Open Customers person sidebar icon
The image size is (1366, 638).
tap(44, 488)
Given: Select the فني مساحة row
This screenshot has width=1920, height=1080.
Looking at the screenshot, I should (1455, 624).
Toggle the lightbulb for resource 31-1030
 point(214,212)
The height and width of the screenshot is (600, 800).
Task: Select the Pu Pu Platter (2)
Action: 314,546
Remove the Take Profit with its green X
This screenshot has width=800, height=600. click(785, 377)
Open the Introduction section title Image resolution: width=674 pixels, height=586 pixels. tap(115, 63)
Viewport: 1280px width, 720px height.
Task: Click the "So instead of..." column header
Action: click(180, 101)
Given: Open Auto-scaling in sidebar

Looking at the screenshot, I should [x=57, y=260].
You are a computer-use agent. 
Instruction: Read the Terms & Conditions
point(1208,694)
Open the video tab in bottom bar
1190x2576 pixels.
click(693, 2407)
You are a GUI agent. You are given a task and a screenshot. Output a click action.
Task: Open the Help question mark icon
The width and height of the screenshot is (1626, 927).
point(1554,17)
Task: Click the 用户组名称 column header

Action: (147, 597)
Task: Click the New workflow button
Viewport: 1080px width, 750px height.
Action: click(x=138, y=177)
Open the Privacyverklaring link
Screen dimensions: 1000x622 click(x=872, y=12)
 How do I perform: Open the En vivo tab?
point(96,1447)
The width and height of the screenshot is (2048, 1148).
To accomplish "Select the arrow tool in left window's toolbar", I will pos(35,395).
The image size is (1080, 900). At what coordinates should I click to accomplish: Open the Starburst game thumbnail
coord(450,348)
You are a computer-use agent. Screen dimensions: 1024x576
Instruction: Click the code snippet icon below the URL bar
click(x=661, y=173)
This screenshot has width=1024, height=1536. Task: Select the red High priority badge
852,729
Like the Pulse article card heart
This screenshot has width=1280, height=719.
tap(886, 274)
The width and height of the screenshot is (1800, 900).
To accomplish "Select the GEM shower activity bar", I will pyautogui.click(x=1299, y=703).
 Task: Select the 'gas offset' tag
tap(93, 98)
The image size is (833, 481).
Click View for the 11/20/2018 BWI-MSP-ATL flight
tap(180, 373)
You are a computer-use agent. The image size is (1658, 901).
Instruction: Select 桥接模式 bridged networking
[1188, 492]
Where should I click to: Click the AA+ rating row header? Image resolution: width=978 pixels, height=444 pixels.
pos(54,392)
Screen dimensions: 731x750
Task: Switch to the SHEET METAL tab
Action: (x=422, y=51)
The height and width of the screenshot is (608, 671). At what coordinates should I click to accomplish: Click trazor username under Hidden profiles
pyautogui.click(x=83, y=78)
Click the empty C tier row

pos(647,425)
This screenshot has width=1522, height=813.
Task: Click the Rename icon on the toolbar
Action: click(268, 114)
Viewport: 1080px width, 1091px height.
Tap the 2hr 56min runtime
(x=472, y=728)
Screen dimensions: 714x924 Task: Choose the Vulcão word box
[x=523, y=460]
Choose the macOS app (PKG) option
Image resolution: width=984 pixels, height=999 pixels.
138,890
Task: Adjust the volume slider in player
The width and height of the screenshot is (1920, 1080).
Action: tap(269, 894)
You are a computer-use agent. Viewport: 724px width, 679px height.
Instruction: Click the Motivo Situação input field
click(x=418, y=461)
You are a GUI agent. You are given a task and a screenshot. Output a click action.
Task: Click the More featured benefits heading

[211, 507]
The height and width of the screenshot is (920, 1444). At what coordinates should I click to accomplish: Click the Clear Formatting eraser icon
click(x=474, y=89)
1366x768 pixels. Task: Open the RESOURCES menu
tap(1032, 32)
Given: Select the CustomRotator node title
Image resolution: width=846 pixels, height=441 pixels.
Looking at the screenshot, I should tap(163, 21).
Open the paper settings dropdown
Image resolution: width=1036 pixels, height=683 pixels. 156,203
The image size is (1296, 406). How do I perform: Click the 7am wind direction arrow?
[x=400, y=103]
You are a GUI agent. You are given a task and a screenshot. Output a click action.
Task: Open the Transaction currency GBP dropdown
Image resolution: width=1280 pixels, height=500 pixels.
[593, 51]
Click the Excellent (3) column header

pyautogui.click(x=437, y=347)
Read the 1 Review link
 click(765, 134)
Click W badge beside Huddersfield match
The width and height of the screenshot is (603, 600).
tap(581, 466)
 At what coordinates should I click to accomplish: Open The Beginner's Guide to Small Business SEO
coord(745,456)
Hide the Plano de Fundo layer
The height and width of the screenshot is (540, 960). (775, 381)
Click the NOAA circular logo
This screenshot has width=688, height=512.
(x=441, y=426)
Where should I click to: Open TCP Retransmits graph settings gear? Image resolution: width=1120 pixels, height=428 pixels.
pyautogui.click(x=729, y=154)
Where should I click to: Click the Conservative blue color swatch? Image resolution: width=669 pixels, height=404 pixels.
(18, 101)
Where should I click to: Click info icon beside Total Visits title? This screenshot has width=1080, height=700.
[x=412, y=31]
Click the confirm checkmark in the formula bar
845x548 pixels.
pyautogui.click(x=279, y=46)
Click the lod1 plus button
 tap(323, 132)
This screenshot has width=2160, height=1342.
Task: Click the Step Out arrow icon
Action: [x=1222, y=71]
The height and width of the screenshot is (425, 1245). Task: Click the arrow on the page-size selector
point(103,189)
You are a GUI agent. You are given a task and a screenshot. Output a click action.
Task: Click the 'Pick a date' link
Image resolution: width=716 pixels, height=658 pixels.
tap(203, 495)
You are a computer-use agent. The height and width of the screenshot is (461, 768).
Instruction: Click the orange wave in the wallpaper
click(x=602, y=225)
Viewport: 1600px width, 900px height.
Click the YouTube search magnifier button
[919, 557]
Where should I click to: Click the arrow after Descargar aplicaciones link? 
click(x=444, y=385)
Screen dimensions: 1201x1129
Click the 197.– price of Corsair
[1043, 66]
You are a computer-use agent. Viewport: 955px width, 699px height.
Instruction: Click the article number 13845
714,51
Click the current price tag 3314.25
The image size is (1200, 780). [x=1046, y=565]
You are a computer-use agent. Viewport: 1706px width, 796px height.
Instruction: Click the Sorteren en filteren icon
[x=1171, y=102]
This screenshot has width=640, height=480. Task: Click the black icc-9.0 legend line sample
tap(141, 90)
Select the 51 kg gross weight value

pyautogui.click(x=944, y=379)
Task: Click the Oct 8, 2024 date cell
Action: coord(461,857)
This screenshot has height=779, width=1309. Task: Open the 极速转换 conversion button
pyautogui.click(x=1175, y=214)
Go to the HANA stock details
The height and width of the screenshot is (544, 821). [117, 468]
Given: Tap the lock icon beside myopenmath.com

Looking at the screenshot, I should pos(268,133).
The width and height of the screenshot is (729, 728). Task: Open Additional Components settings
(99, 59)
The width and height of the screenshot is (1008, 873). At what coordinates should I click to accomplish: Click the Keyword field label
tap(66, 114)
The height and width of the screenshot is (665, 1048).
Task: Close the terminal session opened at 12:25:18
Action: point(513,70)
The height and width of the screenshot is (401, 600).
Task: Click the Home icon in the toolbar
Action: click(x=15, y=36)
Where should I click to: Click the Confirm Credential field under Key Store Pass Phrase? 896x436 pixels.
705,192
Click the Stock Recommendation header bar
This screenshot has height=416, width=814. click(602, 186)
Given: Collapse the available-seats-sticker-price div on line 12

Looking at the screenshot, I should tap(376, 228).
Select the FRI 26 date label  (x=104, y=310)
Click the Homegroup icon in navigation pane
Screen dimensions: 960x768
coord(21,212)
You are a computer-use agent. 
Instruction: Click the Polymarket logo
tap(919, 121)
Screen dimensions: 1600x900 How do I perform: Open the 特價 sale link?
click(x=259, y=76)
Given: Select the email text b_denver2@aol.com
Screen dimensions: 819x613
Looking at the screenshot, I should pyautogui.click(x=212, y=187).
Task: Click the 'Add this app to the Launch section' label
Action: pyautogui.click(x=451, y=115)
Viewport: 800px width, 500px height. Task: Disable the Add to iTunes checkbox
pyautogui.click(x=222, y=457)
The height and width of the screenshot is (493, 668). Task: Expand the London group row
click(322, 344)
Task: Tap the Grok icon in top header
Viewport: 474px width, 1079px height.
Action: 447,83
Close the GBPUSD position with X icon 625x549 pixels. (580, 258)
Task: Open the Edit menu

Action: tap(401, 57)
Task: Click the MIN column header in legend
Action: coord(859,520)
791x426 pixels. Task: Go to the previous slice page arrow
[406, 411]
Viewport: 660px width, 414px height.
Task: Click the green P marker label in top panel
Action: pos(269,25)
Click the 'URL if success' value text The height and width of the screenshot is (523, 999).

- [Requirement]:
Swap "previous" for "next" in the entries from the line containing "791x426 pixels. Task: Go" through the last one, both included, and write those lines out again with nothing else changed.

- [Final answer]:
791x426 pixels. Task: Go to the next slice page arrow
[406, 411]
Viewport: 660px width, 414px height.
Task: Click the green P marker label in top panel
Action: pos(269,25)
Click the 'URL if success' value text The height and width of the screenshot is (523, 999).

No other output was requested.